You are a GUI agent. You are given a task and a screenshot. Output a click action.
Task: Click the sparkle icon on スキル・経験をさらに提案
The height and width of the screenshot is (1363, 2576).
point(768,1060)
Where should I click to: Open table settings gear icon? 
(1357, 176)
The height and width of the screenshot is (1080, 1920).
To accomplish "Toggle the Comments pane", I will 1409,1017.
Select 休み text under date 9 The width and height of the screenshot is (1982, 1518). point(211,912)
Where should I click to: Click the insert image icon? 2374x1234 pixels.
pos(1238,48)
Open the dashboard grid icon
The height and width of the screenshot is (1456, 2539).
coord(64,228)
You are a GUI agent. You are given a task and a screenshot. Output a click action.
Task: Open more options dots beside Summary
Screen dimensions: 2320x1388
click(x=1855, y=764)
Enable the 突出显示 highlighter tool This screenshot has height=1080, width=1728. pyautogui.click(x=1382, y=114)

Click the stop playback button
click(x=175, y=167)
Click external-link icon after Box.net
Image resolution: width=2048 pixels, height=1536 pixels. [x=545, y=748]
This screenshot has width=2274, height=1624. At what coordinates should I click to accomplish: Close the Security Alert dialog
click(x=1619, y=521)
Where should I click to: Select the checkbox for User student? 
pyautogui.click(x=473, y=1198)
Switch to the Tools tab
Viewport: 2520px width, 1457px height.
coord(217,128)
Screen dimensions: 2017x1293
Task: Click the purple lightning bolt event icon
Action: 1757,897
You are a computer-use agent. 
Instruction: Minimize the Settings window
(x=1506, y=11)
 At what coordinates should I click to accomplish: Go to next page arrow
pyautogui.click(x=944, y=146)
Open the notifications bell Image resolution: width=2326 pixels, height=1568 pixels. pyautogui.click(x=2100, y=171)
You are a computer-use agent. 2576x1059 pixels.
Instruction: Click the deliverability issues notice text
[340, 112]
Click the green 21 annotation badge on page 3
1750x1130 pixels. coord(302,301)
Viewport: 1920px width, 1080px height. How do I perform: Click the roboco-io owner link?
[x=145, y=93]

**Your objective**
Wherever a line in the entries above holds "computer", copy that line.

**Response**
You are a computer-use agent. 
You are a computer-use agent. 2576x1059 pixels.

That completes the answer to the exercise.